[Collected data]
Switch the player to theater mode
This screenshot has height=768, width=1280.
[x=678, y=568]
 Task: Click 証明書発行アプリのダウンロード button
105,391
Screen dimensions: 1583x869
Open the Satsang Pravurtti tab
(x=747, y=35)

==

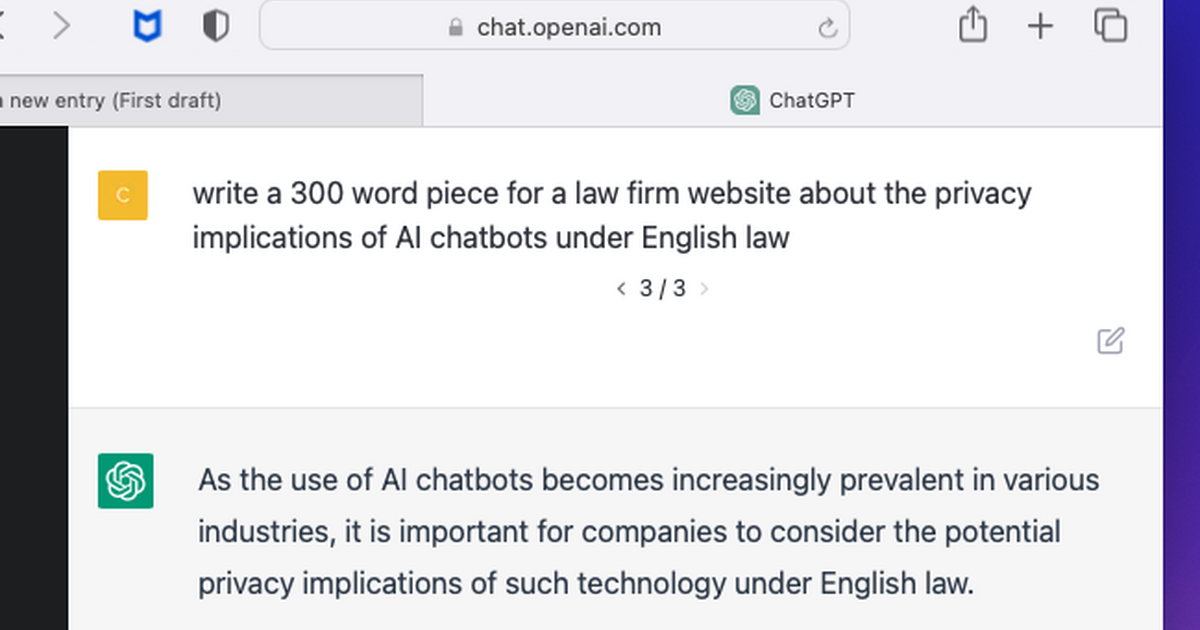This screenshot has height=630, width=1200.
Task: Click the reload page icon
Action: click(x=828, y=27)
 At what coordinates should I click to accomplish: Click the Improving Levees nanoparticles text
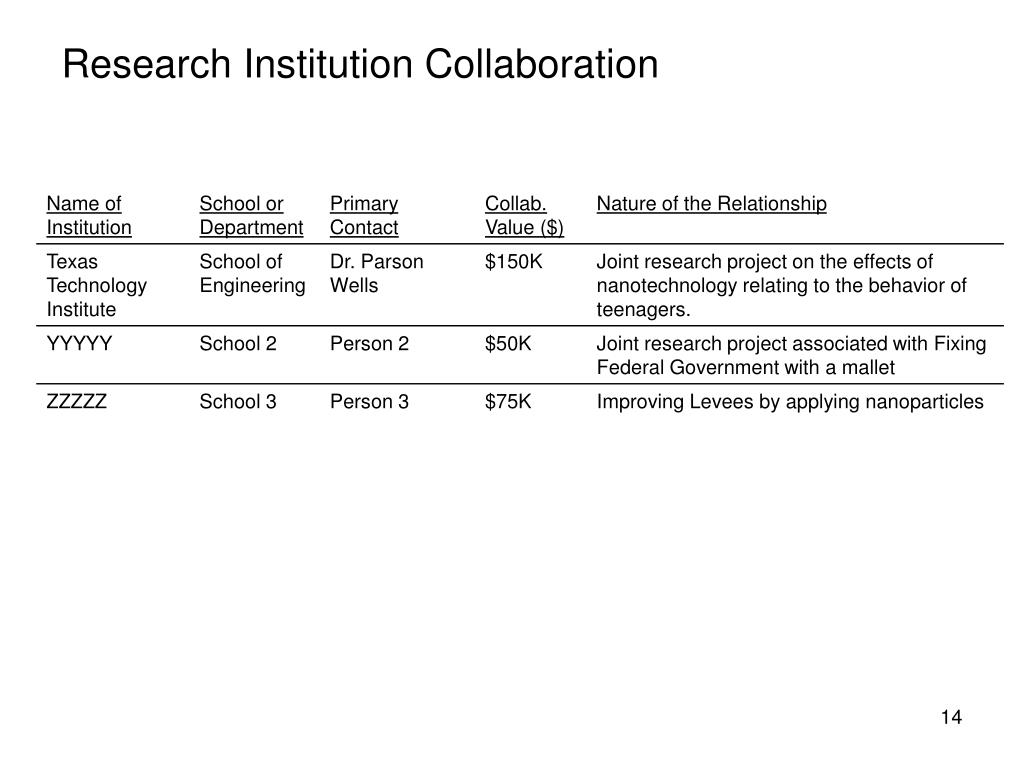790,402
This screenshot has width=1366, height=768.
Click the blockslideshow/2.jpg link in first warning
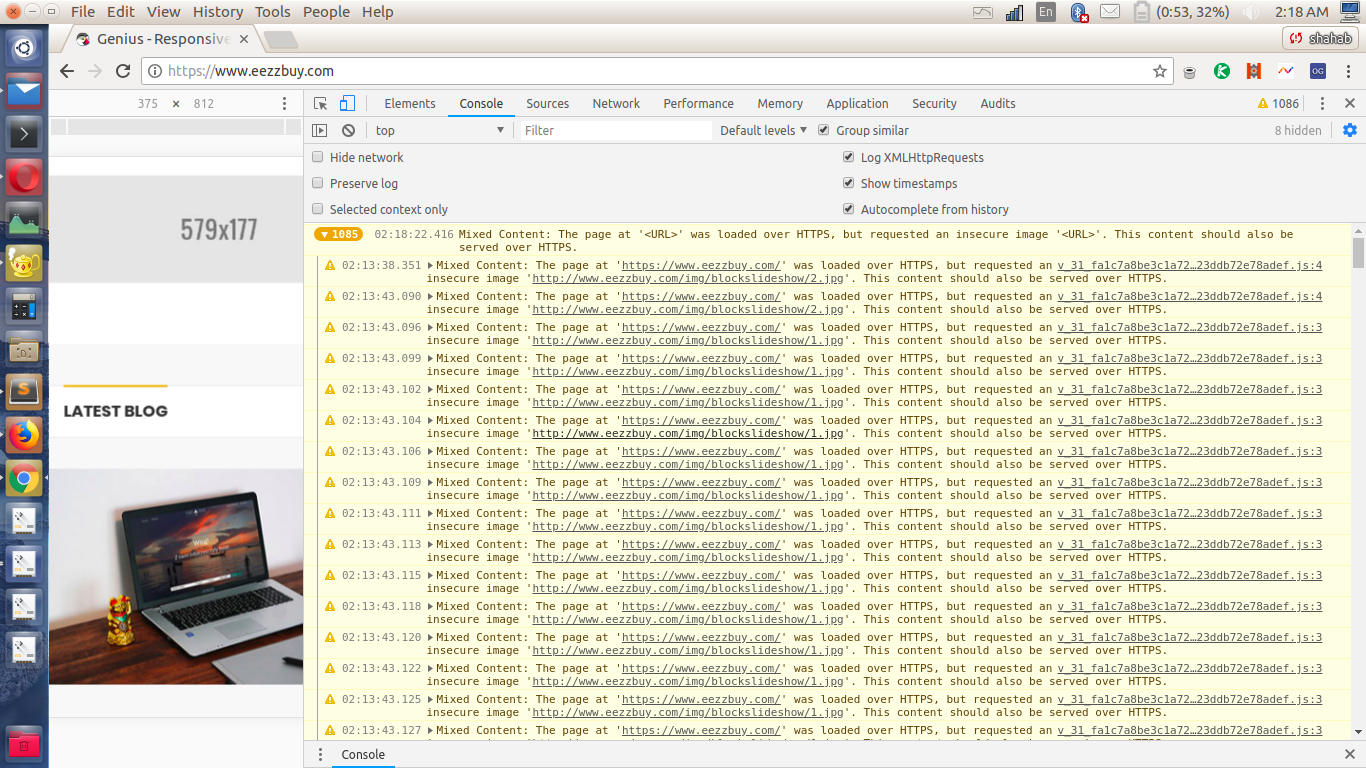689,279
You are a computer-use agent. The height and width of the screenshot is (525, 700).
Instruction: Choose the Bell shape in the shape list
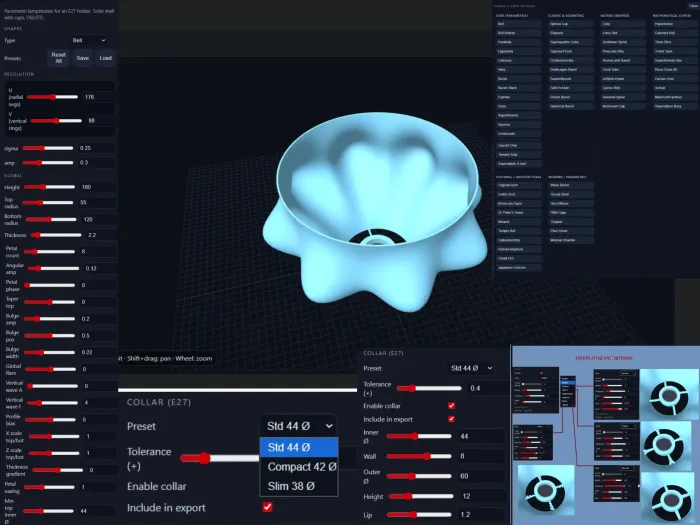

**PROBLEM DETAILS:**
Above are some records; extract exactly the lines from the one containing "At what coordinates" through the one containing "Instruction: Choose the" and drop the pictures.

**COMPLETED TASK:**
 At what coordinates should I click to accomplish: Click the Improving Levees nanoparticles text
790,402
This screenshot has width=1366, height=768.
Click the blockslideshow/2.jpg link in first warning
689,279
You are a computer-use agent. The height and width of the screenshot is (525, 700).
Instruction: Choose the Bell shape in the shape list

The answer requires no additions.